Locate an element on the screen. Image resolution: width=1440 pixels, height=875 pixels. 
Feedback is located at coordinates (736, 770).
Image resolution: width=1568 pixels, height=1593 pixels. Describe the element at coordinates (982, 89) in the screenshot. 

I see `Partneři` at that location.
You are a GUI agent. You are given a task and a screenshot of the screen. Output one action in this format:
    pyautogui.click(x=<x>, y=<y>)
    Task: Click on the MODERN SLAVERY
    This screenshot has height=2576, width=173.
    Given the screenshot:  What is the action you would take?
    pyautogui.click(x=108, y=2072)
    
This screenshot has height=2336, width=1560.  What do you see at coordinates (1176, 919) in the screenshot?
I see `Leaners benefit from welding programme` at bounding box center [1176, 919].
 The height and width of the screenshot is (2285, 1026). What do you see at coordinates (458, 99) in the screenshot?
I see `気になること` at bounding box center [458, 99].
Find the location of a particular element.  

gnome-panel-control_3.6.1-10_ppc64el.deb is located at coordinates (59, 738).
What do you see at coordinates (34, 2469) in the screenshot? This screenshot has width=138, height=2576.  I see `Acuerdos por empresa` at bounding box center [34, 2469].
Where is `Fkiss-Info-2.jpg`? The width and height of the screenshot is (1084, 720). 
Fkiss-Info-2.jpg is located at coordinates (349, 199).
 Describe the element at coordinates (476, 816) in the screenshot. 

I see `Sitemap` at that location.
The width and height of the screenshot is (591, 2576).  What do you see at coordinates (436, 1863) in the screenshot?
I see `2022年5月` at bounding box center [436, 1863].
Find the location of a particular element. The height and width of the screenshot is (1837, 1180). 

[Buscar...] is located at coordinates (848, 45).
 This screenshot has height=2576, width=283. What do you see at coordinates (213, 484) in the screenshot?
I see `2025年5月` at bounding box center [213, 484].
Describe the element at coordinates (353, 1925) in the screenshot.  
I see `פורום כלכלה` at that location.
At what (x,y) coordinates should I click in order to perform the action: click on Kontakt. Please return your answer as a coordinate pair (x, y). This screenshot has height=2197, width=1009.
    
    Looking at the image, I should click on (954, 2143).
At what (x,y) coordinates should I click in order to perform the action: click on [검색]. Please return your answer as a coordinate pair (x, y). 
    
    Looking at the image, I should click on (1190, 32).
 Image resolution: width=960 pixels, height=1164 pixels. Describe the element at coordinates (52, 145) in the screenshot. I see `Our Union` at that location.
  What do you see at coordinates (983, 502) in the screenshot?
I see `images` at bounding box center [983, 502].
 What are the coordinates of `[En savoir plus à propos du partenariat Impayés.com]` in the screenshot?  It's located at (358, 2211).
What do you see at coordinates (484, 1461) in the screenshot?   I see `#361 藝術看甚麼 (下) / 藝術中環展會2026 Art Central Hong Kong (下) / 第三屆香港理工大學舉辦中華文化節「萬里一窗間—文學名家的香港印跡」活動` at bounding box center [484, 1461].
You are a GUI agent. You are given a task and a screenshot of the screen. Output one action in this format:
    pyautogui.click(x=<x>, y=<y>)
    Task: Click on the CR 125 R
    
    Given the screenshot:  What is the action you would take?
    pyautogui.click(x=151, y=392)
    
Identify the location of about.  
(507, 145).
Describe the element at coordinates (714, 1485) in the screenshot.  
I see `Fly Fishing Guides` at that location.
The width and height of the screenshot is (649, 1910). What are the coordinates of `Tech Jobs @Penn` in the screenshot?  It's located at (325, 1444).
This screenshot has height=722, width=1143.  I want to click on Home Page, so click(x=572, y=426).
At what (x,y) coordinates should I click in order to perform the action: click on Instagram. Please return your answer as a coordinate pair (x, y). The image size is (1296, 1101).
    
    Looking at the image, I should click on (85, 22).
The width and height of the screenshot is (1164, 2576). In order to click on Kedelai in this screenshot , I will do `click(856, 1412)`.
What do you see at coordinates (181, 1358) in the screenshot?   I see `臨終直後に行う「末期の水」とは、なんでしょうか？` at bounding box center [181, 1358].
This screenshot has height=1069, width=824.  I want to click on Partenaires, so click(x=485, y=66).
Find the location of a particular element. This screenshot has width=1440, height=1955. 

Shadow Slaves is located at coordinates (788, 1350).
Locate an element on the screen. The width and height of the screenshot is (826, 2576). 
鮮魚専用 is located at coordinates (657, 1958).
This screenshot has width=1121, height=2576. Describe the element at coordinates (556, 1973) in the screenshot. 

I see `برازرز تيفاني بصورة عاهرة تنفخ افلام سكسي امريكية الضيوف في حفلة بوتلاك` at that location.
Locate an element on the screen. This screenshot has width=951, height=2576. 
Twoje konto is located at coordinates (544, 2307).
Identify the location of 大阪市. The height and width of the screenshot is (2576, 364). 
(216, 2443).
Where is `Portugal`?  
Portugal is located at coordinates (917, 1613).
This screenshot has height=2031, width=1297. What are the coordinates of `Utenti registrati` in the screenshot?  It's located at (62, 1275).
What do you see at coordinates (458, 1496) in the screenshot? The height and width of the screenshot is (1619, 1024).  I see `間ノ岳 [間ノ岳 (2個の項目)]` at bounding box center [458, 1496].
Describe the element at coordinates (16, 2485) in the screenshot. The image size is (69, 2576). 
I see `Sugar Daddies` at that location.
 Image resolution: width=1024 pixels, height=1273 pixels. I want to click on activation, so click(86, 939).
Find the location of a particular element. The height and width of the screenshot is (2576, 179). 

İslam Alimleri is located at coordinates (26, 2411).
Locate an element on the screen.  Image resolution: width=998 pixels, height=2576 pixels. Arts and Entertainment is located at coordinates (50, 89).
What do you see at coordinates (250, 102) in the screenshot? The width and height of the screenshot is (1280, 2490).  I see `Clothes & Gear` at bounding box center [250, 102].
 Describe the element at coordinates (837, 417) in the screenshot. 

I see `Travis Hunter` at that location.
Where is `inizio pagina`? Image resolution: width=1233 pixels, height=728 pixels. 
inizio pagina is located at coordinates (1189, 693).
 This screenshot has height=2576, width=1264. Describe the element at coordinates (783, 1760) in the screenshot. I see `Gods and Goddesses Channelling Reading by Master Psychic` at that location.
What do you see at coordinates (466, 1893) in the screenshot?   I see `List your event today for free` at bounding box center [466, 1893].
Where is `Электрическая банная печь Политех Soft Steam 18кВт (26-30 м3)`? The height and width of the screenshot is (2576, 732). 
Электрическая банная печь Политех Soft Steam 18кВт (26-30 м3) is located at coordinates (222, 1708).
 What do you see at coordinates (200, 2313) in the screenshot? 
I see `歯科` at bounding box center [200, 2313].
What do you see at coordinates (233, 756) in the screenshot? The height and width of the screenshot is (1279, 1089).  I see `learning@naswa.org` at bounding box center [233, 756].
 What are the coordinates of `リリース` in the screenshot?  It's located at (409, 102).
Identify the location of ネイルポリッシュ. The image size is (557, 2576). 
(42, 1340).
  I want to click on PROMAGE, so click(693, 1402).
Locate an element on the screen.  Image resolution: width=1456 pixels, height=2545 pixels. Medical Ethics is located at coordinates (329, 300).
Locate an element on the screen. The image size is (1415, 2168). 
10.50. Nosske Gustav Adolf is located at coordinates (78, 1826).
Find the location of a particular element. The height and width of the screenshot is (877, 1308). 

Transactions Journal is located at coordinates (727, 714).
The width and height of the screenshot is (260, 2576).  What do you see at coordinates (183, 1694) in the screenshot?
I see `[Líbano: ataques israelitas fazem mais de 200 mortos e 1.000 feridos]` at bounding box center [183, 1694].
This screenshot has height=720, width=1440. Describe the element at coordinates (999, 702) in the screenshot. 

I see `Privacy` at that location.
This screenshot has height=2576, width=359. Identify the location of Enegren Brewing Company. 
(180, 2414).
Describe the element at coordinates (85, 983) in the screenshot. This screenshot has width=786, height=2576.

+++

Please recast the records, beginning at the line that contains "pixels, height=728 pixels." and stopping after the line that contains "Transactions Journal is", as a JSON list of strings with one string per line and blank lines left out.

[
  "Where is `inizio pagina`? Image resolution: width=1233 pixels, height=728 pixels. ",
  "inizio pagina is located at coordinates (1189, 693).",
  " This screenshot has height=2576, width=1264. Describe the element at coordinates (783, 1760) in the screenshot. I see `Gods and Goddesses Channelling Reading by Master Psychic` at that location.",
  "What do you see at coordinates (466, 1893) in the screenshot?   I see `List your event today for free` at bounding box center [466, 1893].",
  "Where is `Электрическая банная печь Политех Soft Steam 18кВт (26-30 м3)`? The height and width of the screenshot is (2576, 732). ",
  "Электрическая банная печь Политех Soft Steam 18кВт (26-30 м3) is located at coordinates (222, 1708).",
  " What do you see at coordinates (200, 2313) in the screenshot? ",
  "I see `歯科` at bounding box center [200, 2313].",
  "What do you see at coordinates (233, 756) in the screenshot? The height and width of the screenshot is (1279, 1089).  I see `learning@naswa.org` at bounding box center [233, 756].",
  " What are the coordinates of `リリース` in the screenshot?  It's located at (409, 102).",
  "Identify the location of ネイルポリッシュ. The image size is (557, 2576). ",
  "(42, 1340).",
  "  I want to click on PROMAGE, so click(693, 1402).",
  "Locate an element on the screen.  Image resolution: width=1456 pixels, height=2545 pixels. Medical Ethics is located at coordinates (329, 300).",
  "Locate an element on the screen. The image size is (1415, 2168). ",
  "10.50. Nosske Gustav Adolf is located at coordinates (78, 1826).",
  "Find the location of a particular element. The height and width of the screenshot is (877, 1308). ",
  "Transactions Journal is located at coordinates (727, 714)."
]